Why Emma Burns is our most understated decorating legend
While some decorators’ involvement in a project can be identified by a distinct use of colour, penchant for a scallop or a specific William Morris wallpaper in a spare bedroom, there are others who leave no trace - except for a particular charm to the rooms they have designed. Falling decisively into the latter camp is Emma Burns, Senior Design Director at Sibyl Colefax & John Fowler, one of the House & Garden Top 100 ‘Greats’ – and one of the first tastemakers to take part in our new masterclass series ‘How To With House & Garden’.
“Decorating is about creating a fantastic background,” Emma explains, in respect of her never imposing a ‘look’. “We did a whole programme of refurbishment at the Chelsea Arts Club. In the dining room, we took colour which had previously only gone up to the picture rail right up to the cornice, we built out the cornice, and made beautiful curtains in the same green baize colour as the walls. Some people did notice that it looked lovelier, but others thought nothing had happened, which is exactly what you want to achieve.”

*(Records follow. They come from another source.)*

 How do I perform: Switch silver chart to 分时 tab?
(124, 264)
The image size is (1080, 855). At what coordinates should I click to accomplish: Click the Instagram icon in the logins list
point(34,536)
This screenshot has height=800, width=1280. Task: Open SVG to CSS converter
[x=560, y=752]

Emma grew up rearranging her mother’s furniture and paintings and working out how best to turn a house on Upper Phillamore Gardens, then home to the school she attended, back into a residence. “I don’t think I could have been anything but an interior designer,” she says. She trained with Charles Hammond, joined Sibyl Colefax & John Fowler in 1984, and worked with Roger Banks-Pye before establishing her own team. Declaring that “architecture is critical to grounding a room,” Emma has a recognised – and much lauded - ability to turn even the most unpromising arrangement into an interior that flows. This is coupled with a talent for collecting new ideas from art and design she sees on her travels (“Kim’s Game, from the age of 5,” she claims, referencing Kipling’s novel in which the hero performs memory drills as part of his spy training.) These are then reinterpreted into elegant and timeless interiors that are not only appropriate to the architecture and location of the project – it could be a villa in Mustique, a chalet in Switzerland, a flat in a London mansion block or even a yacht – but that also reflect and enhance the tastes and lives of those who live in them.

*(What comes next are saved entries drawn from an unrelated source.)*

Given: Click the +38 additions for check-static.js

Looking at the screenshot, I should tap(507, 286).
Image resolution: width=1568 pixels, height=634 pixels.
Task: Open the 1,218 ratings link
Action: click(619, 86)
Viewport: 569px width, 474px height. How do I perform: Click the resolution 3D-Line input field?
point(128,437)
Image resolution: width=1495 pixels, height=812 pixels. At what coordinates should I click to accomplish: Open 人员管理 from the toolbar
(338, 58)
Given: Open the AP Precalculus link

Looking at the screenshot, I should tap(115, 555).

The yacht was for Alexandra Tolstoy, one of Emma’s repeat clients (there are several); Emma also designed Alexandra’s houses in Moscow and Chelsea refreshed her Oxfordshire cottage, and helped – as a friend – with her latest house (in the current June issue of House & Garden); each is quite different, while nonetheless being perfectly representative of Alexandra’s aesthetics. On examination, the details that elevate each abode become apparent. A pin stripe on a painted bed transforms it from ordinary to special. An inch in depth taken off kitchen cabinets creates a feeling of expanse in an otherwise cottage-sized space. And Claremont Carriage Cloth curtains have an exquisite hand-appliquéd border showing scenes from Pushkin’s fairy tales, which Alexandra’s children grew up hearing. Those curtains are on their third life; originally made for Alexandra’s son’s nursery in Moscow, they were transferred to the playroom in Chelsea, and now hang in Alexandra’s sitting room in Battersea. “If things are well-made – which doesn’t always mean expensively-made – they can have many, many incarnations,” says Emma. “And you can’t get stuck on things being in certain rooms - a marble-topped commode might look wonderful in your dining room in one house, and your bedroom in another.”

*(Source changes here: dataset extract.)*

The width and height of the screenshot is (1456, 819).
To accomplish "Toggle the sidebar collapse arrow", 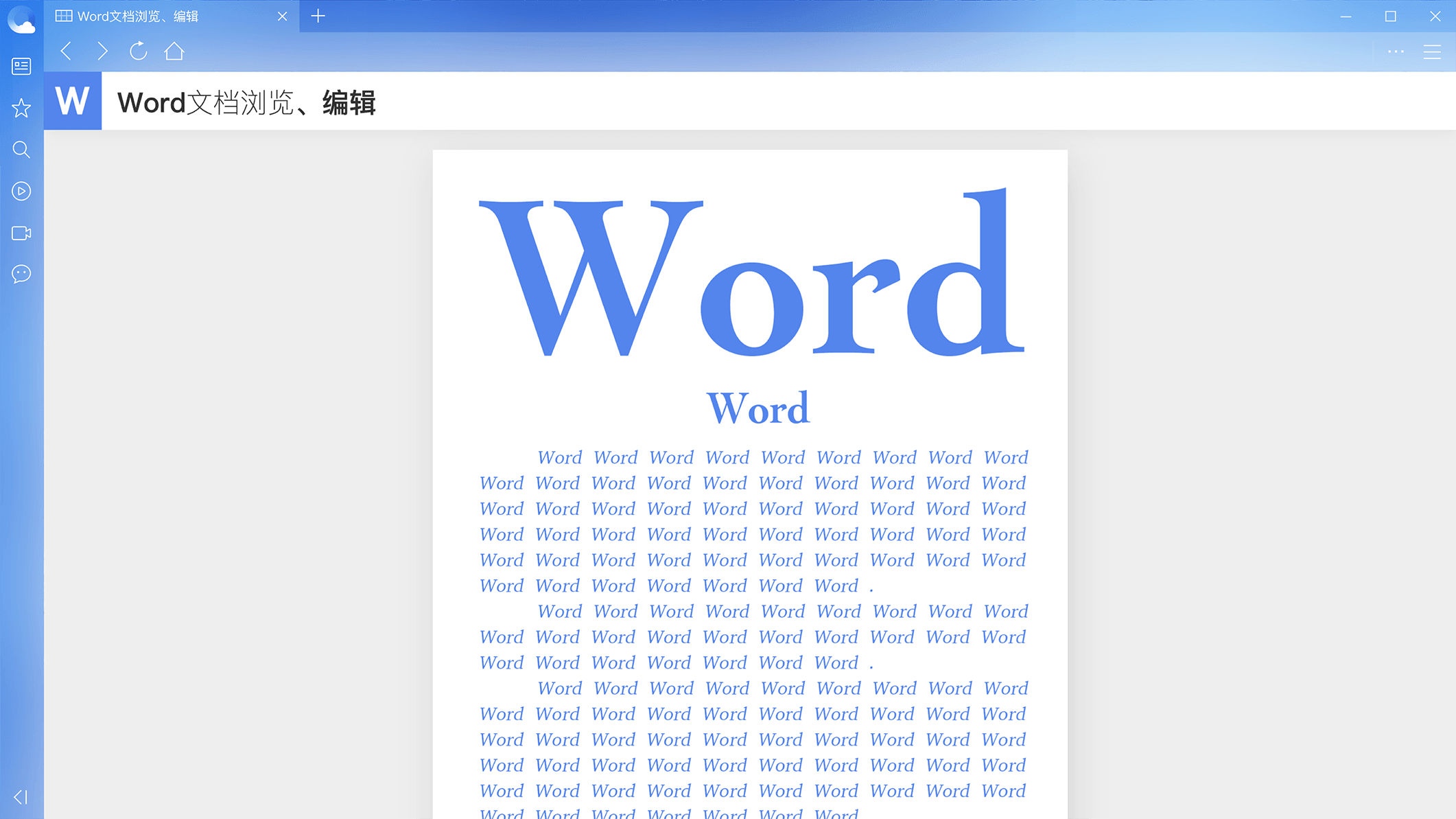I will (20, 797).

MAY WE SUGGEST: Alexandra Tolstoy's fairytale Oxfordshire cottage
It is on bedrooms that Emma is giving her House & Garden masterclass. “They’re the most difficult rooms to decorate because it’s such a commitment – you’re going to be spending so much time in there, during the day and at night, and in varying moods, so you’ve got to have something that works with all of that.” In her own house, she has very effectively combined a spare bedroom-slash-guest cottage with her library, or ‘book barn’; “It’s very lovely to be in – and while you want every room to have its own purpose, you also want to use every bit of your house,” she explains. The allure of that room keeps it lingering in the mind’s eye long after you have left it. Happily, achieving a similar state of delight with your own bedroom is now – thanks to Emma – within reach.